The government is keen to ensure that it reaches an accord with General Electric over the diesel locomotive project that the US conglomerate is setting up. Indian Railways faces a potential liability of Rs 1,300 crore if it terminates the contract with GE for making diesel engines at Marhowra in Bihar.
“We’re working with GE on the possibility that no party loses anything,” the official said. “Their officials have told us they’ll get back in some time.” While the railways doesn’t regard the penalty as a large amount relative to the savings it will make in the event of a fully electrified network, the government nevertheless expects to reach an accord with GE without resorting to termination. “As per the exit clause, we’ll have to pay Rs 1,300 crore to the company and we’ll also lose equity in the project,” a top railway official told. “It’s not a huge amount given that the savings on account of 100% electrification would be Rs 8,000 crore a year. However, we have no intention of terminating the project and have already offered GE to use the same facility to manufacture either electric locos among many other options.”
In case the railways decides to exit the project, the move would have to be cleared by the cabinet. The project involves an investment of Rs 1,300 crore by GE on 200 acres provided by the railways as its equity contribution, along with an infusion of Rs 100 crore. GE on Tuesday cautioned the railways that it would incur substantial costs in case it went forward with changes to the joint venture. The company also said foreign investment in India will take a hit if this happens. GE executives confirmed that the railways would be liable to pay Rs 1,300 crore. However, the company is yet to analyse the legalities and the liability could be higher in case of termination, they said.
Railways has a total fuel bill of Rs 25,000 crore, out of which Rs 16,000 crore is for diesel and the rest for the purchase of power. The diesel bill would come down by half with 100% electric traction. The prototype of the GE locomotive is to reach India on October 10 after which the Research Designs and Standards Organisation (RDSO) will run tests on the unit. According to the terms of the agreement with GE, the railways will procure more engines after RDSO approval.
The railway ministry signed the contract to manufacture 1,000 diesel locomotives in Marhowra with GE in 2015. The company was offered an assured offtake worth Rs 14,600 crore over a period of 10 years. However, when Piyush Goyal took over as rail minister earlier this month, he declared his intention of having a 100% electrified rail network. The railways has said it won’t require any more diesel locomotives as the remaining 34,000 km of rail network will be electrified in the next four years. India has a 64,000 km rail network.

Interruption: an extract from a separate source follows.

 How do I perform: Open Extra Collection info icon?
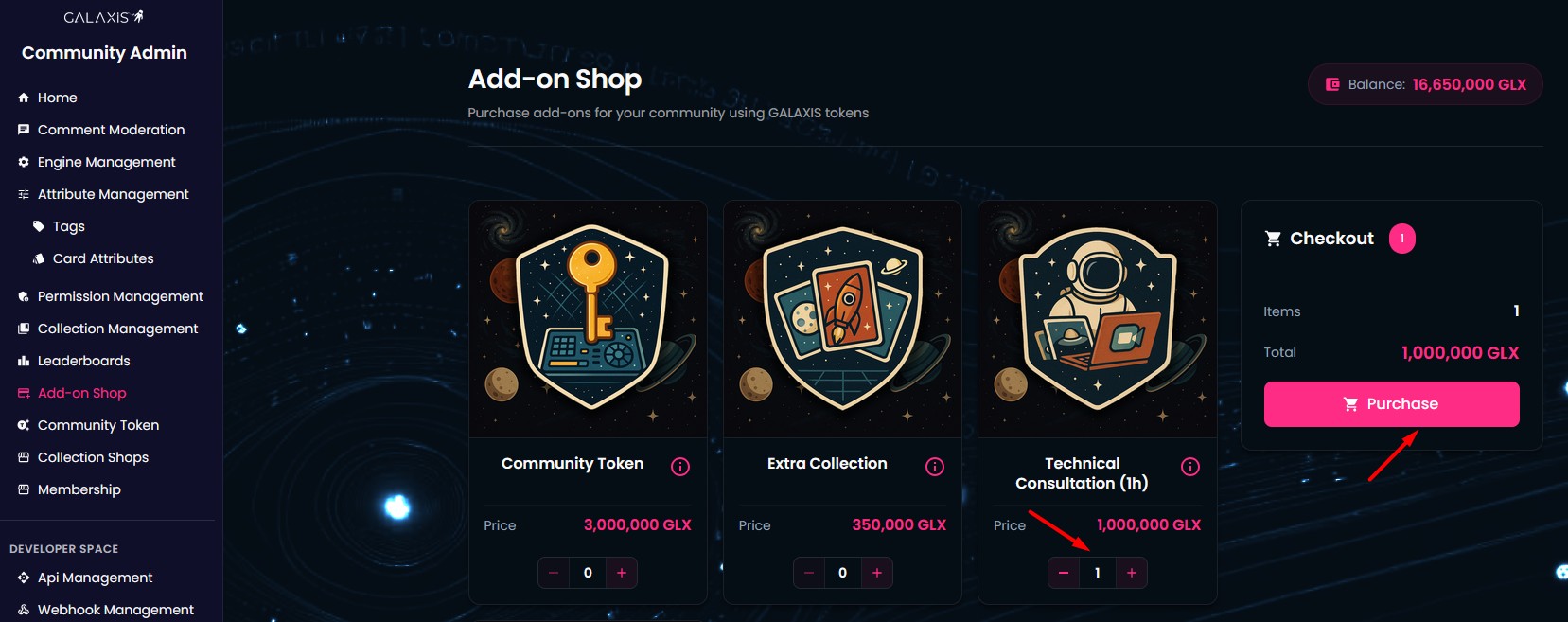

Study the rise in India-risk, examine options to mitigate this
Cancelling the $2.6 billion diesel locomotive contract with GE, should that happen, would be unfortunate given the questions it raises and the signals it sends. If, just two years ago, this very government thought it needed 1,000 diesel locomotives over a decade, and this is now considered unnecessary, it calls into question the type of planning being done. But if railway minister Piyush Goyal is convinced about his maths, that he will save around Rs 8,000 crore a year by full electrification, he is well within his rights to explore the option of cancelling orders for 1,000 diesel locomotives. His calculations, that the prime minister needs to independently ratify given the enormity of the decision being taken, have to include the feasibility of being able to achieve 90% electrification by 2021—from 45% right now—and factor in various scenarios that include different tax levels on diesel/electricity as well as the feasibility of using electric locomotives in all railway stretches, the need for back-up locomotives, etc. Assuming the maths adds up, it would be foolhardy to not recommend what Goyal is suggesting. After all, when there is a big technology change, both individuals and companies do scrap existing equipment/agreements and move on. In the power sector in India, right now, older PPAs that are very expensive are being sought to be scrapped and replaced with less expensive ones—one of the solutions being examined to lower Delhi’s power costs, for instance, revolves around scrapping some existing PPAs. Cancellation of agreements is a global phenomenon, so if the cancellation does happen, it is important not to portray the event as something that has never happened anywhere in the world before.
But in the final calculation, it is important to factor in the big rise in the India-risk as investors baulk at investing, especially given other unfriendly government policies that this newspaper has written about in sectors like telecom, pharmaceuticals, electricity and agriculture, among others. Once the cancellation takes place, both Indian and foreign investors will look for a higher reward-risk ratio before making new investments, and they will be extra-cautious in areas with a large government role; we are already seeing investor hesitation in the power sector where some electricity boards are trying to renegotiate PPAs signed just a few years ago. If, despite this, the government decides to go ahead and terminate the GE contract, it is critical that it pay all damages and not try to renege on these or negotiate to lower them. Normally, apart from the usual damages clauses that all agreements have, there is the option of going in for arbitration, whether locally or globally. India’s record here, however, is very poor—in the Cairn/Vodafone/Reliance cases, it has tried to delay proceedings several times and, in the DoCoMo case, it even argued against implementing the award even though that was against the Tatas and not the government. At the end of the exercise, India has to convince investors this is a one-off exercise, and that’s not going to be an easy task.